Dua situs sejarah, yakni makam Nong Isa dan Temenggung Abdul Jamal dikembangkan jadi destinasi wisata baru di Batam. Kedua tokoh sangat penting dalam sejarah Riau Lingga dan terbentuknya sebuah kampung yang kini bernama Batam.
Kadis Kebudayaan dan Pariwisata Batam, Febrialin mengatakan, dua situs sejarah itu dibenahi dengan cara dipercantik. “Wisata sejarah itu selalu memiliki daya tarik tersendiri. Makam Nong Isa di Nongsa dan Temenggung Abdul Jamal di Bulang jadi obyek wisata sejarah yang menarik untuk dikunjungi,”kata Febrialin, kemarin.
Dalam buku Nong Isa, Tonggak Awal Pemerintahan Batam, yang ditulis Ahmad Dahlan, Aswandi Syahri, dan Edi Sutrisno, Nong Isa bernama Raja Isa.
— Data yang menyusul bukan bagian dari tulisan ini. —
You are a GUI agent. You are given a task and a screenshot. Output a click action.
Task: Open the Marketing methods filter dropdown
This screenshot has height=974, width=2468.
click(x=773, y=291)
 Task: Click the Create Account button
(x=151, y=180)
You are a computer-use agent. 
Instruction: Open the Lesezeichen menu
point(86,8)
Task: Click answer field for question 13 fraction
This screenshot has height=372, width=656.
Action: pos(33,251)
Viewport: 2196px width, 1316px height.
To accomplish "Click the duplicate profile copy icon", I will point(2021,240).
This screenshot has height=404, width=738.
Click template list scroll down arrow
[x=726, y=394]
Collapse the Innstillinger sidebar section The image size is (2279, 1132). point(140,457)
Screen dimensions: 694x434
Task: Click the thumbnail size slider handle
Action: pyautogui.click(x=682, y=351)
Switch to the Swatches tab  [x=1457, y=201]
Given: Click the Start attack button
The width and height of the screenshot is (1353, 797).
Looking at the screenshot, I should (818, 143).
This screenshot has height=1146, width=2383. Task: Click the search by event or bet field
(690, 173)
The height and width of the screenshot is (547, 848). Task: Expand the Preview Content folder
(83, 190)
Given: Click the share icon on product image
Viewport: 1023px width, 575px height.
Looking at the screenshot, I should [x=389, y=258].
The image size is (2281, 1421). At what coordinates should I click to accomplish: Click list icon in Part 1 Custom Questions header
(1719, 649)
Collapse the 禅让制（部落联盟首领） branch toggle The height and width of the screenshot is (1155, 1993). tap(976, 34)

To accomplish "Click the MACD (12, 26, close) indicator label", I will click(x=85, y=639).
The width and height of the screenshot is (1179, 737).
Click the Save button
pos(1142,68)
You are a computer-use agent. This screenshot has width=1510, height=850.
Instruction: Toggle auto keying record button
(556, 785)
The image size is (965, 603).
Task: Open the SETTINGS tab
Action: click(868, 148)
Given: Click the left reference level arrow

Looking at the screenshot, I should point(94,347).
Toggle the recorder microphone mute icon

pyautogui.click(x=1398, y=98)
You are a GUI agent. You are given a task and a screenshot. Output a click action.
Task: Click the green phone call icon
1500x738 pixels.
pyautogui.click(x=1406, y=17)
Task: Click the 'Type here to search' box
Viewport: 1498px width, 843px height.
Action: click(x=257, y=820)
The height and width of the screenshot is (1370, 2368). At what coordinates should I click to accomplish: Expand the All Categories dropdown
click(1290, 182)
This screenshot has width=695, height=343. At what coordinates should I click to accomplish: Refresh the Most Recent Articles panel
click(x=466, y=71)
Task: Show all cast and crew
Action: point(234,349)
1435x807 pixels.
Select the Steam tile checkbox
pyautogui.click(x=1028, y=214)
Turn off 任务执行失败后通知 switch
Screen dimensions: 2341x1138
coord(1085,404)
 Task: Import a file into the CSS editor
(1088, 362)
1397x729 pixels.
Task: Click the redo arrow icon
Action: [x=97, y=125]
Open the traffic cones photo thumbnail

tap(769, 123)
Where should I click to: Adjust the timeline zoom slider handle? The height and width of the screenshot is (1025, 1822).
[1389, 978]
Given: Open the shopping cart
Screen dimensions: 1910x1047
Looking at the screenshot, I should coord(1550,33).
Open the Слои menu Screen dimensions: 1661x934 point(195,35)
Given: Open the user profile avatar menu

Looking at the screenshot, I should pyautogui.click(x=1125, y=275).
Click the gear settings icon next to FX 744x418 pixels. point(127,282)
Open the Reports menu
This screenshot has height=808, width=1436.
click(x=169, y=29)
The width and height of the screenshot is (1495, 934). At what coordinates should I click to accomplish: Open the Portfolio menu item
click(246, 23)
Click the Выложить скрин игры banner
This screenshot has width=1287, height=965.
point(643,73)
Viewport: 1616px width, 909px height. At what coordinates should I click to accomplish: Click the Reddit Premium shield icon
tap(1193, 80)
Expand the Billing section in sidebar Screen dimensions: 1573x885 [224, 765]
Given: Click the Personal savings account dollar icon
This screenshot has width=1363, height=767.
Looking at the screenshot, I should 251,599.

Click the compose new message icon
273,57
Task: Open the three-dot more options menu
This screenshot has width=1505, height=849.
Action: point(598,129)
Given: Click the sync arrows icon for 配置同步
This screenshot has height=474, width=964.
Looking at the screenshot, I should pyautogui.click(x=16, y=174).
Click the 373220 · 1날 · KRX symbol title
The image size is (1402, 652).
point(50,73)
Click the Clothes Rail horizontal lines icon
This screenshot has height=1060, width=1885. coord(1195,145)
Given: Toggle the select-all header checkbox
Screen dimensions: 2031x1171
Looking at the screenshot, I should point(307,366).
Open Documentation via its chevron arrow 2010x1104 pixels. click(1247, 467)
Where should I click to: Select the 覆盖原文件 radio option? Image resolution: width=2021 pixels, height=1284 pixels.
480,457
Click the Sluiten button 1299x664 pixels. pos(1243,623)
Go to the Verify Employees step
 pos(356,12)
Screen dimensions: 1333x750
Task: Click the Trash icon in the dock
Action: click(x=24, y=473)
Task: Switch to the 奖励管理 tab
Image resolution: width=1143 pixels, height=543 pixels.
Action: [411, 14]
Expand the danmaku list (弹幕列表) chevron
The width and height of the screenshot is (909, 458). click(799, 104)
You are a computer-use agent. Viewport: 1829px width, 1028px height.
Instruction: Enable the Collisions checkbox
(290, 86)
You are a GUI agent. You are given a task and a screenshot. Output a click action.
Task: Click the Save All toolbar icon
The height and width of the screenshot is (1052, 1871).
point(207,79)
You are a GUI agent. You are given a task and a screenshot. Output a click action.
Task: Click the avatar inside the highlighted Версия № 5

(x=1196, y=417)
Ayahnya adalah Raja Ali, putra Daeng Kemboja Yang Dipertuan Muda Riau III, yang menggantikan Raja Haji Fisabilillah sebagai Yang Dipertuan Muda Riau sebagai Yang Dipertuan Muda Riau V.
Bunda kandungnya bernama Raja Penuh binti Sultan Salehuddin, Sultan Selangor. Sedangkan istrinya bernama Raja Buruk binti Raja Abdulsamad ibni Daeng Kamboja atau Engku Wok atau Engku Wuk.
Menurut catatan Resident Riouw, L. C. von Ranzouw, Raja Isa menjabat sebagai opvolger atau Kelana calon pengganti Raja Jakfar bila Yang Dipertuan Muda Riau itu mangkat.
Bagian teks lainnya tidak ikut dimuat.